I was immediately struck by the absence of any mention of the Indigenous Australians who had also ‘fought on the same side’ and decided to consult with the Australian War Memorial for some hard facts. From the material that they had to hand, I was able to respond to Das’ article and The Guardian Weekly of 22 – 28 August 2014 printed my letter as the very first letter on their ‘Reply’ page:

Forgotten war veterans

I read with interest Santanu Das’s article (1 August) about the first world war and was disturbed by a significant omission in his account. He needed to continue south from India until he reached the continent of Australia and include in his discussion all those Aboriginal men who served in the conflict.
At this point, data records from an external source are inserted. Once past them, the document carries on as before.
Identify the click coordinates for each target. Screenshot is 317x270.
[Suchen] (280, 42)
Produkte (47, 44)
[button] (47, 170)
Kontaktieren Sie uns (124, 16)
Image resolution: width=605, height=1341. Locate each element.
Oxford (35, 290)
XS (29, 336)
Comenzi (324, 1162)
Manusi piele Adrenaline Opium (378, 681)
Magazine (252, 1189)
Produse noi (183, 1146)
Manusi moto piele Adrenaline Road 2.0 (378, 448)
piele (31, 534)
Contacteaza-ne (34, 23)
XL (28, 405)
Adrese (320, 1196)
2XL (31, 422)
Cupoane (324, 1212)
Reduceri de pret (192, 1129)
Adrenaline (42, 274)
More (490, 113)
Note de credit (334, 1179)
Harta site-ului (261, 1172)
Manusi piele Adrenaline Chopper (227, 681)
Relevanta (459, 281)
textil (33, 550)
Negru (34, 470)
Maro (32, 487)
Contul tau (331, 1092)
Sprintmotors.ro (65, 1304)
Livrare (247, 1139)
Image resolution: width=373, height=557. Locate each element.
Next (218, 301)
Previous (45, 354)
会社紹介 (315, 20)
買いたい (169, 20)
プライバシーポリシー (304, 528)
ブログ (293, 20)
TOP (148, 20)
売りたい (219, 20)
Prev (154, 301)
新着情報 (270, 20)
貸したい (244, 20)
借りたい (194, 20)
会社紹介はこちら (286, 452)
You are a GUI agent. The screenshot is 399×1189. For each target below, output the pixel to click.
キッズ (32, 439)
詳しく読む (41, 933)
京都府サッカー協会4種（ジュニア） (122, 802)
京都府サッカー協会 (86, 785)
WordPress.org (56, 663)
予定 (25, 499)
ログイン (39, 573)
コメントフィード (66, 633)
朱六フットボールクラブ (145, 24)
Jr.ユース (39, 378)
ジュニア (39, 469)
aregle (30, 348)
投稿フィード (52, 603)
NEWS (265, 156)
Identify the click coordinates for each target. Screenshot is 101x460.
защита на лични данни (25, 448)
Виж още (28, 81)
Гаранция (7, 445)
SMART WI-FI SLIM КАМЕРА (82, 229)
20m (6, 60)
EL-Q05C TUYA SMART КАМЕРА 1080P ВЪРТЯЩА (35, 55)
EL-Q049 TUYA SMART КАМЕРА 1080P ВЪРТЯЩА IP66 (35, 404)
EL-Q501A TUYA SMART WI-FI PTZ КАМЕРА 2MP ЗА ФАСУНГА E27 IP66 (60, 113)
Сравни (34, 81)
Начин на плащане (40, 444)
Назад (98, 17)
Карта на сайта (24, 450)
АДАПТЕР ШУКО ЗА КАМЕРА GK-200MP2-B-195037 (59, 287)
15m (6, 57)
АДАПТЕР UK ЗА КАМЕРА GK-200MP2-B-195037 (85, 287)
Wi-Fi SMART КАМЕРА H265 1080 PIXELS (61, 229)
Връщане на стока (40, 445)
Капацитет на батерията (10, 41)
A 1901 estimate indicates that there had been almost 100,000 Indigenous Australians living in this country. It is known that of these, about 1,000 served during the first world war and just over 100 were either killed in action or died of wounds or disease. It should be acknowledged that officially they were not allowed to enlist, it being considered that they could cause irritation to the white men with whom they will serve. Those who were successfully recruited had needed to resort to such tactics as hiding their Aboriginality, claiming foreign nationality or by travelling hundreds of kilometres to find a recruiting centre that would accept them.

The Australian War Memorial is working hard to compile a more accurate account of the war history of Indigenous Australians, a task made very difficult because of the rubbery nature of early 20th-century records. This would have been largely due to the prevailing attitudes of the day, which regarded Aborigines as a lesser race. Indeed, there are stories coming to light of some extraordinary feats of valour by these black first world war soldiers that have never been acknowledged.

A former prime minister of Australia offered a very moving and articulate apology to the Indigenous peoples, but sadly there is still a very long way to go before there can be reconciliation in this country.